15 aprile 2015

IL SASSO NELLA SCARPA DI GIULIANO PISAPIA


Sabato scorso, alla chiusura della manifestazione indetta da Sinistra ecologia e libertà – dal titolo 2011- 2021 La Milano che possiamo – allo spazio Soderini, a proposito della politica milanese Giuliano Pisapia ha dichiarato: «Più che un dubbio è una certezza, qualcuno a Roma crede che la realtà milanese sia un percorso da sconfiggere e non da replicare. Dico qualcuno, non tutti, dentro il Pd». Si è tolto un sasso dalla scarpa e ha fatto bene: mai come oggi è importante dire quello che si pensa, senza tatticismi e senza opportunismi.

 

01editoriale14FBSe poi parliamo di elezioni, Milano non è terra di “cacicchi” e, come ho già scritto, Milano ha il diritto di avere un “suo” sindaco che sia espressione reale della volontà politica dei milanesi e non un personaggio frutto di quel “kamasutra delle alleanze” efficacemente descritto da Francesco Merlo su la Repubblica di domenica scorsa. Anche per questo la campagna elettorale comunale del 2016 desta forti preoccupazioni perché la baldanza renziana non deve dare per scontato nulla a Milano e forse Giuliano Pisapia, nel suo discorso di sabato, nel negare il ruolo di competitore a Salvini avrebbe dovuto forse accennare all’incognita del Movimento 5 Stelle, curiosamente taciturno qui negli ultimi tempi.

 

Non darei per scontato che la parte dell’elettorato di centro destra non vedendo di buon occhio l’alleanza con Salvini e nemmeno con l’estrema destra non riversi i suoi voti sul Movimento 5 Stelle che nella sua costante critica all’operato del Governo talvolta coglie nel segno. Se poi il Pd di Renzi pensa che questi voti possano invece andare al Nuovo Centro Destra di Alfano e che questo valga anche per Milano e che dunque con loro ci si debba alleare, temo sbagli i suoi conti: un’alleanza con Alfano provocherebbe probabilmente un forte astensionismo di sinistra aprendo una prospettiva di ballottaggio al ribasso dagli esiti quantomeno incerti.

 

Non vorrei d’altra parte che l’antirenzismo di Nichi Vendola, anche lui a Milano domenica scorsa, giocasse qualche brutto tiro ai milanesi di Sel.
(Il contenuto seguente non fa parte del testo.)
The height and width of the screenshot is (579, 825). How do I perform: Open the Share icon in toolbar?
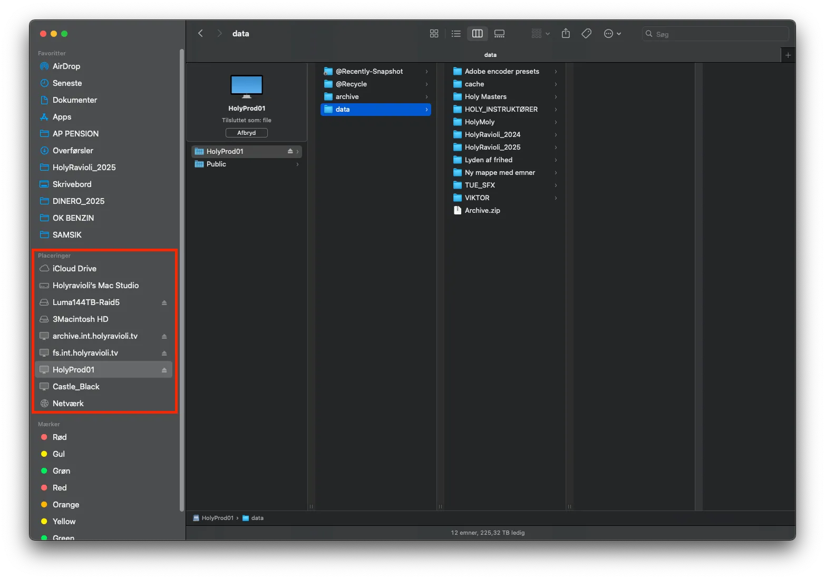566,34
Il titolo della loro manifestazione mi è molto piaciuto anche se forse la mia interpretazione semantica non corrisponde a quella di chi l’ha pensato; per me La Milano che possiamo non è assertivo ma programmatico ossia rispondere alla domanda di cosa possiamo fare: shakespearianamente, questo è il problema.

 

Vanno riproposte le alleanze che hanno dato vita all’attuale Giunta, alleanze che sono nate nel giugno del 2011, due anni e mezzo prima che Renzi diventasse segretario del Pd e quasi tre da quando è presidente del Consiglio. Va riproposta quella alleanza avendo presente che non tutti gli elettori di allora possono dirsi soddisfatti del lavoro della Giunta e del sindaco e proprio per questo la campagna elettorale non sarà facile, dovendo da un lato riconoscere realisticamente gli insuccessi e dall’altra rivendicando i molti risultati positivi raggiunti, malgrado una navigazione costretta tra gli angusti argini di un bilancio saccheggiato dal Governo.

 

Il futuro di Milano si gioca in particolare sul tavolo delle riforme senza spese – la riorganizzazione della macchina comunale -, il varo della città metropolitana, la gestione delle società partecipate, un’allocazione delle risorse più mirata e concentrata su pochi obiettivi raggiungibili, sulla partecipazione a progetti di sviluppo della UE, e, per finire ma non ultima, una miglior gestione della partecipazione e della comunicazione. Per chi ama parlare di continuità si può proseguire nelle operazioni di successo, per chi ama la discontinuità si possono lanciare progetti innovativi ma realizzabili, senza più inciampare negli scogli del dissenso.

 

A futura memoria una piccola chiosa. Chi amministra qualche volta sente con fastidio le critiche dei cittadini e si lascia andare dicendo: “noi lavoriamo e voi vi limitate a criticare”. Continuare a dirlo serve solo ad alienare simpatie perché non è così: tutti lavorano – tutti quelli che hanno un lavoro – e producono reddito, pagano le tasse dunque: “a ognuno il suo” [lavoro].